El ambiente se calienta de forma peligrosa en el Ecuador y no precisamente por el indescifrable cambio climático, sino por la espontánea combustión que brota del pueblo cuando este, en su calidad de mandante, no se siente escuchado por sus mandatarios.
La descalificación permanente, el contraataque, el insulto y la estigmatización de los presuntos artífices de la protesta y del numeroso grupo de personas que han salido a las calles a mostrar públicamente su descontento, lejos de formar un cerco de seguridad para combatir el fuego, ha levantado vientos feroces que solo avivan las llamas.
El diálogo sería fructífero si es que se logra descender el nivel de conflicto con base en entendimientos preliminares que permitan restaurar, al menos en parte, las fisuras provocadas por mutuas desconfianzas.

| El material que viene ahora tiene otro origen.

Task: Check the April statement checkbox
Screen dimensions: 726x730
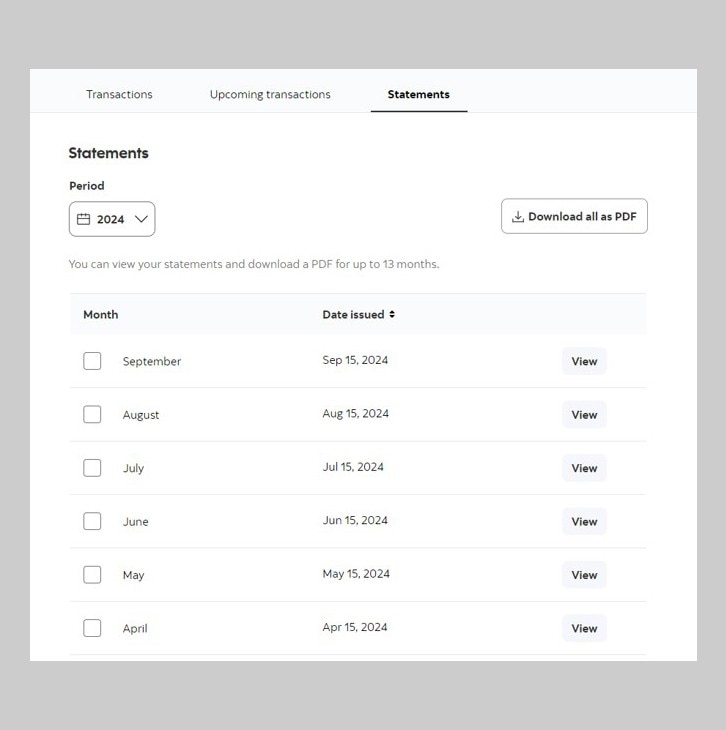Action: coord(92,628)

Jamás podrá tener éxito el diálogo si lo que se pretende es imponer una tesis utilizando la amenaza del garrote y el escudo de la soberbia. Jamás podrá alcanzarse un acuerdo concertado si se invocan el odio y la violencia por delante de la razón y la mesura.
Al parecer, en este lado del mundo todavía resulta difícil comprender que todos los gobernantes sin excepción son delegados del pueblo, que están a su servicio, que su cargo no tiene un origen divino y, en consecuencia, no son merecedores de alabanzas y plegarias sino depositantes temporales de encomiendas sujetas a la letra de la ley y al imperio ineludible de la Constitución. Resulta difícil comprender que uno de sus deberes primordiales es rendir cuentas a sus mandantes, escuchar sus pedidos y satisfacer en la medida de lo posible sus necesidades.

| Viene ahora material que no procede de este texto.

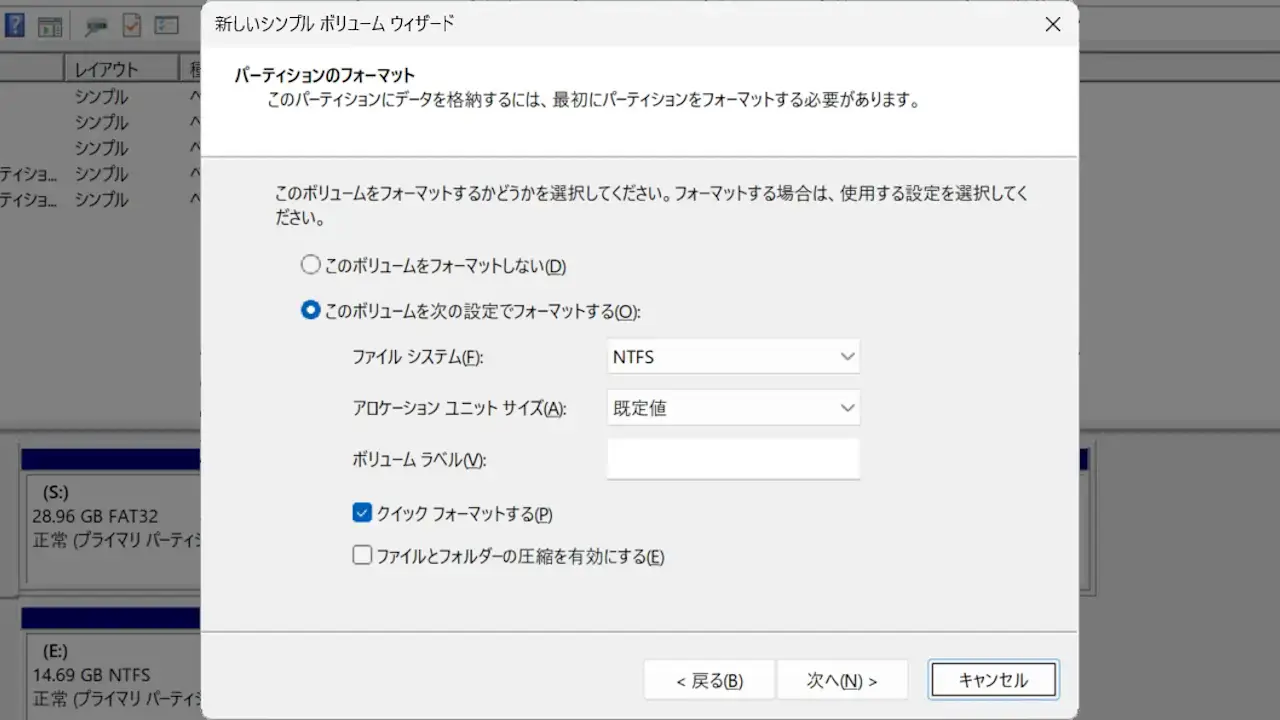Click the 次へ button to continue
The image size is (1280, 720).
(841, 679)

Al parecer, en este lado del mundo a los actores políticos todavía les cuesta alejarse del caudillismo feudal, despojarse del ánimo de señor y dueño, quitarse de encima la ilusoria corona real y cesar la fanfarria tropical para entregarse por entero a trabajar para el pueblo como uno más de sus servidores.
No existe ninguna posibilidad de dialogar cuando se desprecia y se aparta a quien piensa distinto, cuando se hostiga y se persigue a los opositores, cuando se viola la intimidad de los otros revelando conversaciones privadas y opiniones personales que, en democracia, jamás deberían haber sido publicadas, cuando se pretende dividir al pueblo entre buenos y malos, entre ricos y pobres, entre amigos y enemigos, en lugar de verlo como el poderdante único e inseparable para el que se gobierna.
Un verdadero líder no es el que más grita ni el que pronuncia insultos sobre una tarima, no es el que desafía con los puños ni el que se da golpes simiescos en el pecho, no es el que amenaza y humilla, peor aún el que, sin medir los riesgos, empuja al pueblo a jugar con fuego.
Un verdadero líder escucha, atiende, entiende y construye. Un verdadero líder es el que en los momentos más críticos, cuando el fuego está cerca, con serenidad, inteligencia y altura, convoca a la unión y a la cooperación de todos para evitar que alguien pudiera quemarse.